Direction: Update the calculus article by writing it out from "Problem Statement" and going on through "to find f'(x)", with "Problem Statement" changed to "Problem Setup".

Provided passage:
>>>>>

Finding F(π/4) Given F''(x) = -sin(x) And Initial Conditions
Introduction
In this article, we will explore a classic calculus problem involving finding the value of a function at a specific point, given its second derivative and some initial conditions. Specifically, we are given that the second derivative of a function f(x) is f''(x) = -sin(x), and we also know that the first derivative at x = 0 is f'(0) = -1 and the function's value at x = 0 is f(0) = -3. Our goal is to determine the value of the function at x = π/4, that is, f(π/4). This problem demonstrates the fundamental concepts of integration and how initial conditions are used to uniquely determine a function.
Problem Statement
We are tasked with the following:
Given:
- f''(x) = -sin(x)
- f'(0) = -1
- f(0) = -3
Find:
- f(π/4)
Solution
Step 1: Integrate f''(x) to find f'(x)
To find the first derivative, f'(x), we need to integrate the second derivative, f''(x), with respect to x. Given that f''(x) = -sin(x), we have:
∫ f''(x) dx = ∫ -sin(x) dx
The integral of -sin(x) is cos(x), plus a constant of integration, which we'll call C₁. So:
f'(x) = cos(x) + C₁
Now, we use the given initial condition f'(0) = -1 to find the value of C₁:
f'(0) = cos(0) + C₁ = -1
Since cos(0) = 1, we have:
1 + C₁ = -1
Solving for C₁, we get:
C₁ = -2
Thus, the first derivative of the function is:
f'(x) = cos(x) - 2
Step 2: Integrate f'(x) to find f(x)
Next, we integrate f'(x) to find f(x). We have:
∫ f'(x) dx = ∫ (cos(x) - 2) dx
The integral of cos(x) is sin(x), and the integral of -2 is -2x. We add another constant of integration, C₂. So:
f(x) = sin(x) - 2x + C₂
Now, we use the given initial condition f(0) = -3 to find the value of C₂:
f(0) = sin(0) - 2(0) + C₂ = -3
Since sin(0) = 0, we have:
0 - 0 + C₂ = -3
Thus,
C₂ = -3
Therefore, the function f(x) is:
f(x) = sin(x) - 2x - 3
Step 3: Evaluate f(π/4)

<<<<<

Collected data:
>>>>>

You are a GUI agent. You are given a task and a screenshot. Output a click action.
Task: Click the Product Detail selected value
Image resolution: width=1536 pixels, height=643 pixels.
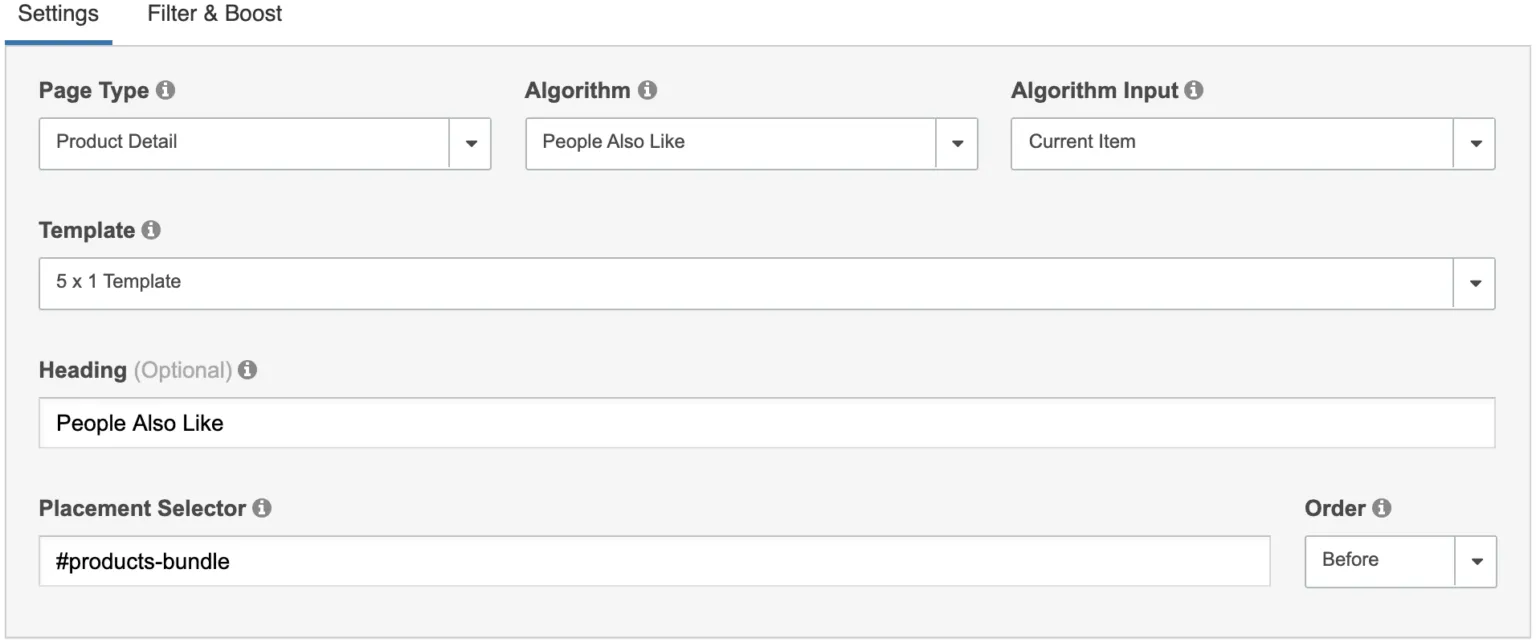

<<<<<

Solution for this problem:
Problem Setup
We are tasked with the following:
Given:
- f''(x) = -sin(x)
- f'(0) = -1
- f(0) = -3
Find:
- f(π/4)
Solution
Step 1: Integrate f''(x) to find f'(x)